NEW ORLEANS (BP) — We have two American flags folded and stored in a closet at the farmhouse in Texas, the kind of flags presented to surviving family members on behalf of the president of the United States at the memorial service for a veteran of military service.
The flags have small paper tags wired into the top grommet with the name of the soldier for whom it was presented. I checked the tag as I unfolded the flag a month ago and saw the name of Fred Conradt. I thought about Uncle Fred — his nephews and nieces called him Uncle Dub — as I clipped the flag to the rope on the flagpole in the middle of the front yard.
The flagpole, maybe 20 feet high, is a 2-inch metal pipe set up by my father-in-law Jack Hamilton, another veteran of World War II. He welded loops on the pipe, the very top and three feet off the ground, equipped with small pulleys. He threaded white cotton rope through the pulleys and fitted it with spring-loaded clips. American flags have flapped in the breeze in front of the farmhouse off and on for 30 years.
The farmhouse itself was built by Alvin McNeal and Cordie Francis Benningfield Rose in 1954. Some 12 years earlier they sent their son Alton off to war. He fought and died in the Pacific Theater, a young man with a new wife and a bright future. Alton gave on our behalf, as Abraham Lincoln famously said in his Gettysburg Address, “the last full measure of devotion.”
I picked a stubborn spider from the bottom sprocket, unhooked the rope and pulled the flag, hand over hand, to the top of the pole. Uncle Dub would have been proud to see his flag unfurled in that seasonal breeze from the southwest.
We shared an emotional moment once. I cannot remember what prompted it. Uncle Dub began to talk about his military service. At first he was composed and reflective. But then I saw a thought, a memory from the war, enter his mind and cloud his vision. It pulled him down inside himself, that picture, that sound — whatever it was. It clamped his throat and throttled him like a giant invisible hand.

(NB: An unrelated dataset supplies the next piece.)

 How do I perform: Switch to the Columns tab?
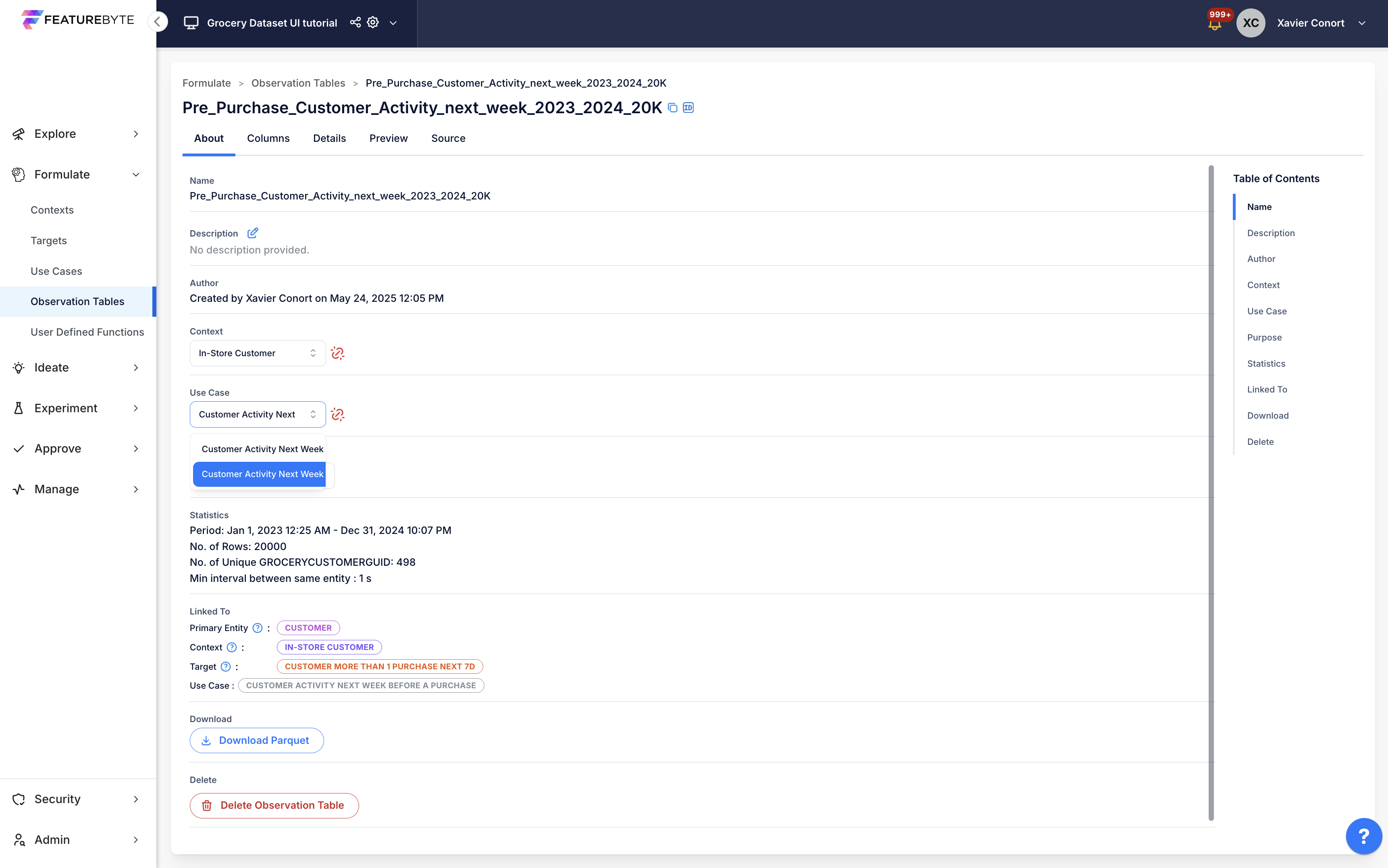pyautogui.click(x=268, y=138)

I heard him say — he could barely get it out — “Oh, David, the children, the children” — and that was all. He could not speak of the horror that visited him then. But I knew that the faces and figures of children were passing through his mind. Little hands were reaching out to him from some dusty village in another time and place. He grieved for them still, decades later, these children trapped in the fury of war.
Fred and Monnie Conradt never had children of their own, adopted or biological. But they devoted their lives to the care of children. For years Fred was chief administrator of the West Texas State Children’s Home in Pyote. Abandoned, neglected and abused children became his sons and daughters. I saw that powerful memory of children in crisis bring him to silent tears, and I wonder if maybe he found his calling and his life’s work on the battlefield.
Soldiers lay down their lives sometimes. But more often the battlefield claims their peace of mind, their inner tranquility and their sense of hope and a future. More than 200 veterans are among the homeless here in New Orleans. They are disproportionately represented among the population on the fringes of our society. In part it is the battlefield, the PTSD, the things they cannot articulate, that drive them to the shadows.
We who have not experienced the battlefield cannot really understand this blanket of pain that sometimes falls upon our veterans. It can be disorienting, debilitating, this experience of armed conflict.
We who have been spared the horrors of war stand in great debt to the soldiers we honor today. Brave and free, they were willing to go and face our enemy. Some of them bear this mantle of sorrow as the legacy of war, the price they paid to protect us all and preserve our liberty.
I saw Old Glory flying high and proud, the breeze tapping those clips against the pipe. I dropped my head in a surge of gratitude for the God who made us free and the soldiers who do their duty daily to keep our star-spangled banner lifted above the fray.